DCP agrees that two of the petitioners, Mr. Gocze and Mr. Hall, are abutting property owners and have standing in this case. (Br. of DCP 10.) The petitioners argue that all of the named individuals will be harmed if the facility is built. (Reply Br. of Pets.' 4-5.) Additionally, the petitioners rely on In Re International paper Co., 363 A.2d 235 (Me. 1976), where the court allowed standing for all parties under the Site Law based on the generalized harm of breathing contaminated air in an area affected by the location of the proposed development. Id. at 237-38 (allowing air and water quality as subject-matter issues "capable of aggrieving persons in relation to interests of specific concern under the Site Law.").

The petitioners rely on the allegations in the petition to show the petitioners have standing. Their standing must appear as a matter of record. Although some of the petitioners' comments on the draft order appear in the record, it is difficult to determine standing based on those submissions. (R. 36, 37, 39, 41, 44.)

The petitioners direct this Court to a series of e-mails and letters submitted by some of the parties to this 80C appeal, (see BR. of Pets.' at 11-12), but fail to cite to specific comments that identify any harm that is different from the impact to the general public or that appear as part of the formal record on appeal.

DCP also argues that the association Thanks But No Tank does not have standing because it is an unincorporated association and not a legal entity. Tisdale v. Rawson, 2003 ME 68, ¶ 15, 822 A.2d 1136 ("Generally, an unincorporated association does not have capacity to sue or be sued in its own name, absent specific statutory authorization."). Section 11001 provides that a "person aggrieved by final agency action" is entitled to judicial review. 5 M.R.S. § 11001(1) (2011). Section 482(4), relied on by the petitioners, includes an association in the definition of "person." 38 M.R.S. § 482(4) (2011). The record is insufficient to allow the court to determine whether the association has standing. (Br. of Pets. 1; Pet. ¶¶ 1, 10.)

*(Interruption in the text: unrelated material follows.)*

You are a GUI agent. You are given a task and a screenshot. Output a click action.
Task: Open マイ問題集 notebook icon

The petitioners also state in their reply brief that Thanks But No Tank was granted Maine Non-Profit corporation status on April 13, 2012. (Reply Br. of Pets.' 4, n.3.) That allegation is not a matter of record.

3. Relevant Statutes

Natural Resources Protection Act



The department shall grant a permit upon proper application and upon such terms as it considers necessary to fulfill the purposes of this article. The department shall grant a permit when it finds that the applicant has demonstrated that the proposed activity meets the standards set forth in subsections 1 to 11, except that when an activity requires a permit only because it is located in, on or over a community public water system primary protection area the department shall issue a permit when it finds that the applicant has demonstrated that the proposed activity meets the standards set forth in subsection 2 and 5.

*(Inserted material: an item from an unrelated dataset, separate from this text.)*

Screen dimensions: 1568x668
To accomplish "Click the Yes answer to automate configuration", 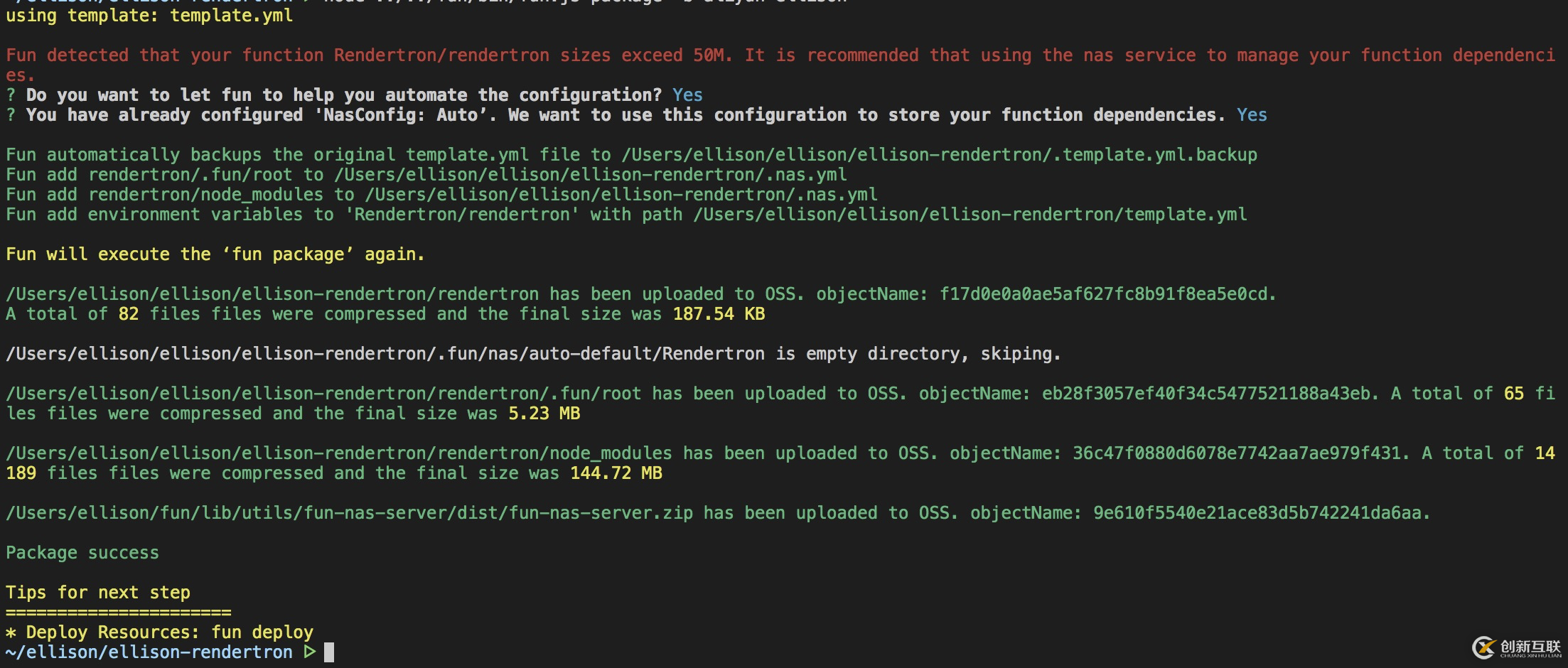I will (687, 95).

1. Existing Uses. The activity will not unreasonably interfere with existing scenic, aesthetic, recreational or navigational uses.
38 M.R.S. § 480-D(1) (2011). Chapter 315 of the Department of Environmental Protection Regulations "describes the process for evaluating impacts to existing scenic and aesthetic uses resulting from activities in, on, over, or adjacent to protected natural resources subject to the National Resources Protection Act, pursuant to 38 M.R.S.A. § 480-D(1)." 06-096 C.M.R. ch. 315 (summary) (2012). Site Location of Development Act
The department shall approve a development proposal whenever it finds the following.
3. No adverse effect on the natural environment. The developer has made adequate provision for fitting the development harmoniously into the existing natural environment and that the development will not adversely affect existing uses, scenic character, air quality, water quality or other natural resources in the' municipality or in neighboring municipalities.
A. In making a determination under this subsection, the department may consider the effect of noise from a commercial or industrial development. Noise from a residential development approved under this article may not be regulated under this subsection, and noise generated between the hours of 7 a.m. and 7 p.m. or during daylight hours, whichever is longer, by construction of a development approved under this article may not be regulated under this subsection.
B. In determining whether a developer has made adequate provision for the control of noise generated by a commercial or industrial development, the department shall consider board rules relating to noise and the quantifiable noise standards of the municipality in which the development is located and of any municipality that may be affected by the noise.
C. Nothing in this subsection may be construed to prohibit a municipality from adopting noise regulations stricter than those adopted by the board.
38 M.R.S. § 484(3) (2011). Chapter 375 of the DEP regulations provide that the "regulations describe the scope of review of the Board in determining a developer's compliance with the 'no adverse effect on the natural environment' standard of the Site Location Law (38 M.R.S.A. Section 484(3)); the information which shall be submitted, when appropriate, within an application for approval; and, the terms and conditions which the Board may impose on the approval of an application to ensure compliance with the standard." 06-096 C.M.R. ch. 375 (2012) (summary).

4. Visual Impact

The petitioners argue that the permits violate the laws regarding visual impact. They argue that the Penobscot Bay coastline is "a world-class scenic resource" and the construction of DCP's facility would "severely alter this incredible visual landscape." (Br. of Pets.' 17-18.) The petitioners maintain that the applications for the permits were inadequate. First, they argue that the DEP did not consider the impacts of mandated lighting, especially nighttime lighting. (Br. of Pets.' 19-21.) Second, they assert that the VIA is illegal because it is deficient. (Br. of Pets.' 22-30.)

a. Lighting

As a preliminary matter, it is not clear whether this issue was raised at the administrative level, as required. New England Whitewater Ctr., Inc. v. Dep't of Inland Fisheries & Wildlife, 550 A.2d 56, 58 (Me. 1988) (issues not raised at administrative level not preserved for appeal). The petitioners claim that the issue is preserved because lighting is mentioned in two e-mails sent by Ms. Ramsdell on September 7, 2011 and October 3, 2011 made during the comment period. (Br. of Pets.' 11-12; Reply Br. of Pets.' 10.) Wells v. Portland Yacht Club, 2001 ME 20, ¶ 5, 771 A.2d 371 (explaining that the agency, not the court, should have the first opportunity to decide an issue).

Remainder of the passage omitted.